* _Aim_
Please change every "Describe" to "Identify" in the items below, leaving everything else as it is.
— BEGIN —
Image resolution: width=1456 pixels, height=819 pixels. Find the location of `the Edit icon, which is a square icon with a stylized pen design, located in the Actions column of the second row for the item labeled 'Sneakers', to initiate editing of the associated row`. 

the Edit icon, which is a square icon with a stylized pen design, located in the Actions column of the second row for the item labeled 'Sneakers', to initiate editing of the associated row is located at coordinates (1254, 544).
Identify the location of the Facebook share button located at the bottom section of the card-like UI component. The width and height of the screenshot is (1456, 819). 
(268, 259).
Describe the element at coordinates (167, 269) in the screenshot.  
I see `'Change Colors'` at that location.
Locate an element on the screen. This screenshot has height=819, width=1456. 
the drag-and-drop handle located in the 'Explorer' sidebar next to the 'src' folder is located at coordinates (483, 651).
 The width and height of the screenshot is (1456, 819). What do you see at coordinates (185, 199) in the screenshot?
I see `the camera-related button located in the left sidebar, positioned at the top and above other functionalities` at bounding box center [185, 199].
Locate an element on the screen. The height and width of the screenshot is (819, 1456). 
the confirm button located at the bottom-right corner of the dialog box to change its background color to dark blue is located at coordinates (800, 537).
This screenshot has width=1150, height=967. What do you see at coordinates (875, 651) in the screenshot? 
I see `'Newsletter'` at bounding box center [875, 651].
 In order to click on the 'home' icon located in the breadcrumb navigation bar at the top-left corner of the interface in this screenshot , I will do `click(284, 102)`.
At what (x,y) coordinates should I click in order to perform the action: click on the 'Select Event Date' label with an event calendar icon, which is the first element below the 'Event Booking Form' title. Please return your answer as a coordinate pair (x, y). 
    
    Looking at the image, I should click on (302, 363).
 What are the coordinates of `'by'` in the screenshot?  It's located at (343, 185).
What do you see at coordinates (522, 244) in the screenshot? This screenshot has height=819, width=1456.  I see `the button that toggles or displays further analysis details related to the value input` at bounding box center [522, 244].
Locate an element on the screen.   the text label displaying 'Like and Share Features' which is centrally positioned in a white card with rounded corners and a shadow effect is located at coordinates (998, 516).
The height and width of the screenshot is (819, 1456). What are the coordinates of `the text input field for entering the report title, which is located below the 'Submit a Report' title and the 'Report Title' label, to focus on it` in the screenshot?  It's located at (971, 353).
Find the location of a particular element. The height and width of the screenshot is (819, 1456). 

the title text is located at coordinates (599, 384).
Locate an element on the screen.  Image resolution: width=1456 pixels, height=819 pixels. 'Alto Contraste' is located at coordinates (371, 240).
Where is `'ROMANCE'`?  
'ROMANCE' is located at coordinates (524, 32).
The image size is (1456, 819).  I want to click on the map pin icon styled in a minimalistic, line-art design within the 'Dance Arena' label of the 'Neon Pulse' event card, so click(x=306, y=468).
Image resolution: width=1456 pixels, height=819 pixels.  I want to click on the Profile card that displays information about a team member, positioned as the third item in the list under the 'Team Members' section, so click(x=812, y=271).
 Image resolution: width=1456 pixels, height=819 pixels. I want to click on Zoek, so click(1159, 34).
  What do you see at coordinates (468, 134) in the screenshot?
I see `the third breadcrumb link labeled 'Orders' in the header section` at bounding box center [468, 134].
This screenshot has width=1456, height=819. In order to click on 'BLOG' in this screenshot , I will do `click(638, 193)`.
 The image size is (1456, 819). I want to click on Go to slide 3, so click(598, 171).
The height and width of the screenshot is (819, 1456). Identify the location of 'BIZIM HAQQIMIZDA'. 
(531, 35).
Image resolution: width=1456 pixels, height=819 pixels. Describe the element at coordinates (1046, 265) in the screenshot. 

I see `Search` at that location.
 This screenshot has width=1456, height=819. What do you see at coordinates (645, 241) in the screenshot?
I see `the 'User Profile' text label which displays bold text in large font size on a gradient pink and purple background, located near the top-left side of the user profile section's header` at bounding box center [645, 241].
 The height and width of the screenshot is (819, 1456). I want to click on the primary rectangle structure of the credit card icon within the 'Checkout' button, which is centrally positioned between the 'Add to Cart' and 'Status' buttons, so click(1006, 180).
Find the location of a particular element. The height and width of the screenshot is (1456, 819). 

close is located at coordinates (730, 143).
— END —
* _Result of the task_
Image resolution: width=1456 pixels, height=819 pixels. Find the location of `the Edit icon, which is a square icon with a stylized pen design, located in the Actions column of the second row for the item labeled 'Sneakers', to initiate editing of the associated row`. 

the Edit icon, which is a square icon with a stylized pen design, located in the Actions column of the second row for the item labeled 'Sneakers', to initiate editing of the associated row is located at coordinates (1254, 544).
Identify the location of the Facebook share button located at the bottom section of the card-like UI component. The width and height of the screenshot is (1456, 819). 
(268, 259).
Identify the element at coordinates (167, 269) in the screenshot.  
I see `'Change Colors'` at that location.
Locate an element on the screen. This screenshot has height=819, width=1456. 
the drag-and-drop handle located in the 'Explorer' sidebar next to the 'src' folder is located at coordinates (483, 651).
 The width and height of the screenshot is (1456, 819). What do you see at coordinates (185, 199) in the screenshot?
I see `the camera-related button located in the left sidebar, positioned at the top and above other functionalities` at bounding box center [185, 199].
Locate an element on the screen. The height and width of the screenshot is (819, 1456). 
the confirm button located at the bottom-right corner of the dialog box to change its background color to dark blue is located at coordinates (800, 537).
This screenshot has width=1150, height=967. What do you see at coordinates (875, 651) in the screenshot? 
I see `'Newsletter'` at bounding box center [875, 651].
 In order to click on the 'home' icon located in the breadcrumb navigation bar at the top-left corner of the interface in this screenshot , I will do `click(284, 102)`.
At what (x,y) coordinates should I click in order to perform the action: click on the 'Select Event Date' label with an event calendar icon, which is the first element below the 'Event Booking Form' title. Please return your answer as a coordinate pair (x, y). 
    
    Looking at the image, I should click on (302, 363).
 What are the coordinates of `'by'` in the screenshot?  It's located at (343, 185).
What do you see at coordinates (522, 244) in the screenshot? This screenshot has height=819, width=1456.  I see `the button that toggles or displays further analysis details related to the value input` at bounding box center [522, 244].
Locate an element on the screen.   the text label displaying 'Like and Share Features' which is centrally positioned in a white card with rounded corners and a shadow effect is located at coordinates (998, 516).
The height and width of the screenshot is (819, 1456). What are the coordinates of `the text input field for entering the report title, which is located below the 'Submit a Report' title and the 'Report Title' label, to focus on it` in the screenshot?  It's located at (971, 353).
Find the location of a particular element. The height and width of the screenshot is (819, 1456). 

the title text is located at coordinates (599, 384).
Locate an element on the screen.  Image resolution: width=1456 pixels, height=819 pixels. 'Alto Contraste' is located at coordinates (371, 240).
Where is `'ROMANCE'`?  
'ROMANCE' is located at coordinates (524, 32).
The image size is (1456, 819).  I want to click on the map pin icon styled in a minimalistic, line-art design within the 'Dance Arena' label of the 'Neon Pulse' event card, so click(x=306, y=468).
Image resolution: width=1456 pixels, height=819 pixels.  I want to click on the Profile card that displays information about a team member, positioned as the third item in the list under the 'Team Members' section, so click(x=812, y=271).
 Image resolution: width=1456 pixels, height=819 pixels. I want to click on Zoek, so click(1159, 34).
  What do you see at coordinates (468, 134) in the screenshot?
I see `the third breadcrumb link labeled 'Orders' in the header section` at bounding box center [468, 134].
This screenshot has width=1456, height=819. In order to click on 'BLOG' in this screenshot , I will do `click(638, 193)`.
 The image size is (1456, 819). I want to click on Go to slide 3, so click(598, 171).
The height and width of the screenshot is (819, 1456). Identify the location of 'BIZIM HAQQIMIZDA'. 
(531, 35).
Image resolution: width=1456 pixels, height=819 pixels. Identify the element at coordinates (1046, 265) in the screenshot. 

I see `Search` at that location.
 This screenshot has width=1456, height=819. What do you see at coordinates (645, 241) in the screenshot?
I see `the 'User Profile' text label which displays bold text in large font size on a gradient pink and purple background, located near the top-left side of the user profile section's header` at bounding box center [645, 241].
 The height and width of the screenshot is (819, 1456). I want to click on the primary rectangle structure of the credit card icon within the 'Checkout' button, which is centrally positioned between the 'Add to Cart' and 'Status' buttons, so click(1006, 180).
Find the location of a particular element. The height and width of the screenshot is (1456, 819). 

close is located at coordinates (730, 143).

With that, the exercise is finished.